Start of DATA IN THIS EXERCISE

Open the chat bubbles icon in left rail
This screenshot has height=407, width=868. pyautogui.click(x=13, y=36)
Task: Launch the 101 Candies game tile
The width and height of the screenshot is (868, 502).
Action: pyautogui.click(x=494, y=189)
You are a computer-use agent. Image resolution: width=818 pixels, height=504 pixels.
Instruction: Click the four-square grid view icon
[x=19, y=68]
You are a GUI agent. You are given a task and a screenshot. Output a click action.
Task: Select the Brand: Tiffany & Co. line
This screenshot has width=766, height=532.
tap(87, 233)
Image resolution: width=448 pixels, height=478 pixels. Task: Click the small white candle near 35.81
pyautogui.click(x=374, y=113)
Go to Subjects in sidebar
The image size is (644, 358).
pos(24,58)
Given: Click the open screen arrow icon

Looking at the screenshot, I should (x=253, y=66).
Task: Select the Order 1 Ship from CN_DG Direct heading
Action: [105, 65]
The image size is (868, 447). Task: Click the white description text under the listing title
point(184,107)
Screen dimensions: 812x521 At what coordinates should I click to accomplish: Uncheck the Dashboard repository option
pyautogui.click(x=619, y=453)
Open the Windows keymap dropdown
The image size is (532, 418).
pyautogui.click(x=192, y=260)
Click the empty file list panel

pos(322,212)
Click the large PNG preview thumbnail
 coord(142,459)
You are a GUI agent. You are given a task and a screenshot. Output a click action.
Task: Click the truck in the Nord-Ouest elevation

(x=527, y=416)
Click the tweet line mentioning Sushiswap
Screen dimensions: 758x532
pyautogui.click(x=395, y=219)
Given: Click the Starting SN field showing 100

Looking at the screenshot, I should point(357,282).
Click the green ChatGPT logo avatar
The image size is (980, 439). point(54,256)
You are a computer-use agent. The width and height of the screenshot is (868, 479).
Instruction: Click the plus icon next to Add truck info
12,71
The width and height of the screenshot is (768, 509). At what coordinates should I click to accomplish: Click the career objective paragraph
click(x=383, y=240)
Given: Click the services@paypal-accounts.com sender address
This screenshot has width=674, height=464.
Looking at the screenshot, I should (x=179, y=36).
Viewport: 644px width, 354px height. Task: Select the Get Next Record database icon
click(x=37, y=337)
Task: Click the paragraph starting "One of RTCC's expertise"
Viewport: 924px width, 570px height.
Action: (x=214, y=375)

End of DATA IN THIS EXERCISE

■ PROBLEM DESCRIPTION
Once the line with "Instruction: Click the plus" is found, transcribe it and each line after it through the final line of the entries, exactly and only.

■ EXERCISE OUTPUT
Instruction: Click the plus icon next to Add truck info
12,71
The width and height of the screenshot is (768, 509). At what coordinates should I click to accomplish: Click the career objective paragraph
click(x=383, y=240)
Given: Click the services@paypal-accounts.com sender address
This screenshot has width=674, height=464.
Looking at the screenshot, I should (x=179, y=36).
Viewport: 644px width, 354px height. Task: Select the Get Next Record database icon
click(x=37, y=337)
Task: Click the paragraph starting "One of RTCC's expertise"
Viewport: 924px width, 570px height.
Action: (x=214, y=375)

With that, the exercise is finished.